Required task: Copy each of the following items verbatim, line for line, with no changes.

Task inputs:
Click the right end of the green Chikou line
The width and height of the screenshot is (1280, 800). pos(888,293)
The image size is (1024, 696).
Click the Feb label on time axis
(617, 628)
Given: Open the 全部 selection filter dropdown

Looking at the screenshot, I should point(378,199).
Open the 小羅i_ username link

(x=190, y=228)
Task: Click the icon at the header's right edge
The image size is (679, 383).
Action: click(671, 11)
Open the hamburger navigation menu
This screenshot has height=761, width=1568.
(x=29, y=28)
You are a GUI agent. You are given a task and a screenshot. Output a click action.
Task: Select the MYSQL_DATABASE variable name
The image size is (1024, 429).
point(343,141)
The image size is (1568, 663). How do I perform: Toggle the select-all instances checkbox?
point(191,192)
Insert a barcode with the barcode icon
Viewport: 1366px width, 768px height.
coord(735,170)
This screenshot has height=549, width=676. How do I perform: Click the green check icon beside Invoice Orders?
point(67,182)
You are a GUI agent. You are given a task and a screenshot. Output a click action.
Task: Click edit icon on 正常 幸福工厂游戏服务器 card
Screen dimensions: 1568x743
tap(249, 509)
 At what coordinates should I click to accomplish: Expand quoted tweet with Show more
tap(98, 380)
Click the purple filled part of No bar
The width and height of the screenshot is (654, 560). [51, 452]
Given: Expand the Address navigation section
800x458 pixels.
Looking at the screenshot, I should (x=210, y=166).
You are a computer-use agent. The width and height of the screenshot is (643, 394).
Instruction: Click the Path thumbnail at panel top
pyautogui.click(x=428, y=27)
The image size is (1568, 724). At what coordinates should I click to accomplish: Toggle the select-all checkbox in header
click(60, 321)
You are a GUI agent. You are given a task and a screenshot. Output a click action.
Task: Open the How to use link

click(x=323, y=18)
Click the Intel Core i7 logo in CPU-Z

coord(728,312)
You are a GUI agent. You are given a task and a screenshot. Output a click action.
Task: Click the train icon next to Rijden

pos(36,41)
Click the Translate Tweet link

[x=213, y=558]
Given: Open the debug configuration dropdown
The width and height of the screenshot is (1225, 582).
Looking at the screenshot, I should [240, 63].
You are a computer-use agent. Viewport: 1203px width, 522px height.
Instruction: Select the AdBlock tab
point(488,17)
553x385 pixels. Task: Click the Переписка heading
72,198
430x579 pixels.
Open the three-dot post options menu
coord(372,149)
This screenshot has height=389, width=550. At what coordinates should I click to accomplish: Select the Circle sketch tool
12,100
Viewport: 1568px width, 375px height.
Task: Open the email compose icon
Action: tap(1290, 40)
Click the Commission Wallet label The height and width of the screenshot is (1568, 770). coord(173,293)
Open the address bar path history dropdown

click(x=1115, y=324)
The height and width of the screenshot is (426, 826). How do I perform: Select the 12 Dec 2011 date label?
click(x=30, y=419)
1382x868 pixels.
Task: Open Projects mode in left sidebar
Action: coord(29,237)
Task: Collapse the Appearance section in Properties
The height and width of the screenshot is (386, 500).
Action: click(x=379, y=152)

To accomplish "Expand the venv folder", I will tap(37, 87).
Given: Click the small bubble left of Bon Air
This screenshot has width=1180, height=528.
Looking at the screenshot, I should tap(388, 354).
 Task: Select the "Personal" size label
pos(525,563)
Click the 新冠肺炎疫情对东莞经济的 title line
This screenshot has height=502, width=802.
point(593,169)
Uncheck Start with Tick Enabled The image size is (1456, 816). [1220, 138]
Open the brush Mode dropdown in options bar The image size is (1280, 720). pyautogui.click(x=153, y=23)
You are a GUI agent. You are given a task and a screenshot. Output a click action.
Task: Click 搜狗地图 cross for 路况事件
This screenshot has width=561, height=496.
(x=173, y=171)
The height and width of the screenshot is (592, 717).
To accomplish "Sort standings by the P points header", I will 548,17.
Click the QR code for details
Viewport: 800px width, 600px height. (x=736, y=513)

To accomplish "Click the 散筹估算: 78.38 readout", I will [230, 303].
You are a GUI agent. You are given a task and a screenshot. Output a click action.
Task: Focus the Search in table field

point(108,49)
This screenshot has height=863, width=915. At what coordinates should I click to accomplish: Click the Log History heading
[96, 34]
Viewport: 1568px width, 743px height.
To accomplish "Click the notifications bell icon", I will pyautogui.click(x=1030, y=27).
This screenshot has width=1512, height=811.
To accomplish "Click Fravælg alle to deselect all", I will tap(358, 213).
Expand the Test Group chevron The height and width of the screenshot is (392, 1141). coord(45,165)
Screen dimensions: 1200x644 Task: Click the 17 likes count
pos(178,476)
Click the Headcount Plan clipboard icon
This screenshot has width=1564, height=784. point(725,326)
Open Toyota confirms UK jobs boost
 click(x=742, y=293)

Finished exercise:
Click the right end of the green Chikou line
The width and height of the screenshot is (1280, 800). pos(888,293)
The image size is (1024, 696).
Click the Feb label on time axis
(617, 628)
Given: Open the 全部 selection filter dropdown

Looking at the screenshot, I should point(378,199).
Open the 小羅i_ username link

(x=190, y=228)
Task: Click the icon at the header's right edge
The image size is (679, 383).
Action: click(671, 11)
Open the hamburger navigation menu
This screenshot has height=761, width=1568.
(x=29, y=28)
You are a GUI agent. You are given a task and a screenshot. Output a click action.
Task: Select the MYSQL_DATABASE variable name
The image size is (1024, 429).
point(343,141)
The image size is (1568, 663). How do I perform: Toggle the select-all instances checkbox?
point(191,192)
Insert a barcode with the barcode icon
Viewport: 1366px width, 768px height.
coord(735,170)
This screenshot has height=549, width=676. How do I perform: Click the green check icon beside Invoice Orders?
point(67,182)
You are a GUI agent. You are given a task and a screenshot. Output a click action.
Task: Click edit icon on 正常 幸福工厂游戏服务器 card
Screen dimensions: 1568x743
tap(249, 509)
 At what coordinates should I click to accomplish: Expand quoted tweet with Show more
tap(98, 380)
Click the purple filled part of No bar
The width and height of the screenshot is (654, 560). [51, 452]
Given: Expand the Address navigation section
800x458 pixels.
Looking at the screenshot, I should (x=210, y=166).
You are a computer-use agent. The width and height of the screenshot is (643, 394).
Instruction: Click the Path thumbnail at panel top
pyautogui.click(x=428, y=27)
The image size is (1568, 724). At what coordinates should I click to accomplish: Toggle the select-all checkbox in header
click(60, 321)
You are a GUI agent. You are given a task and a screenshot. Output a click action.
Task: Open the How to use link

click(x=323, y=18)
Click the Intel Core i7 logo in CPU-Z

coord(728,312)
You are a GUI agent. You are given a task and a screenshot. Output a click action.
Task: Click the train icon next to Rijden

pos(36,41)
Click the Translate Tweet link

[x=213, y=558]
Given: Open the debug configuration dropdown
The width and height of the screenshot is (1225, 582).
Looking at the screenshot, I should [240, 63].
You are a computer-use agent. Viewport: 1203px width, 522px height.
Instruction: Select the AdBlock tab
point(488,17)
553x385 pixels. Task: Click the Переписка heading
72,198
430x579 pixels.
Open the three-dot post options menu
coord(372,149)
This screenshot has height=389, width=550. At what coordinates should I click to accomplish: Select the Circle sketch tool
12,100
Viewport: 1568px width, 375px height.
Task: Open the email compose icon
Action: tap(1290, 40)
Click the Commission Wallet label The height and width of the screenshot is (1568, 770). coord(173,293)
Open the address bar path history dropdown

click(x=1115, y=324)
The height and width of the screenshot is (426, 826). How do I perform: Select the 12 Dec 2011 date label?
click(x=30, y=419)
1382x868 pixels.
Task: Open Projects mode in left sidebar
Action: coord(29,237)
Task: Collapse the Appearance section in Properties
The height and width of the screenshot is (386, 500).
Action: click(x=379, y=152)

To accomplish "Expand the venv folder", I will tap(37, 87).
Given: Click the small bubble left of Bon Air
This screenshot has width=1180, height=528.
Looking at the screenshot, I should tap(388, 354).
 Task: Select the "Personal" size label
pos(525,563)
Click the 新冠肺炎疫情对东莞经济的 title line
This screenshot has height=502, width=802.
point(593,169)
Uncheck Start with Tick Enabled The image size is (1456, 816). [1220, 138]
Open the brush Mode dropdown in options bar The image size is (1280, 720). pyautogui.click(x=153, y=23)
You are a GUI agent. You are given a task and a screenshot. Output a click action.
Task: Click 搜狗地图 cross for 路况事件
This screenshot has width=561, height=496.
(x=173, y=171)
The height and width of the screenshot is (592, 717).
To accomplish "Sort standings by the P points header", I will 548,17.
Click the QR code for details
Viewport: 800px width, 600px height. (x=736, y=513)

To accomplish "Click the 散筹估算: 78.38 readout", I will [230, 303].
You are a GUI agent. You are given a task and a screenshot. Output a click action.
Task: Focus the Search in table field

point(108,49)
This screenshot has height=863, width=915. At what coordinates should I click to accomplish: Click the Log History heading
[96, 34]
Viewport: 1568px width, 743px height.
To accomplish "Click the notifications bell icon", I will pyautogui.click(x=1030, y=27).
This screenshot has width=1512, height=811.
To accomplish "Click Fravælg alle to deselect all", I will tap(358, 213).
Expand the Test Group chevron The height and width of the screenshot is (392, 1141). coord(45,165)
Screen dimensions: 1200x644 Task: Click the 17 likes count
pos(178,476)
Click the Headcount Plan clipboard icon
This screenshot has width=1564, height=784. point(725,326)
Open Toyota confirms UK jobs boost
 click(x=742, y=293)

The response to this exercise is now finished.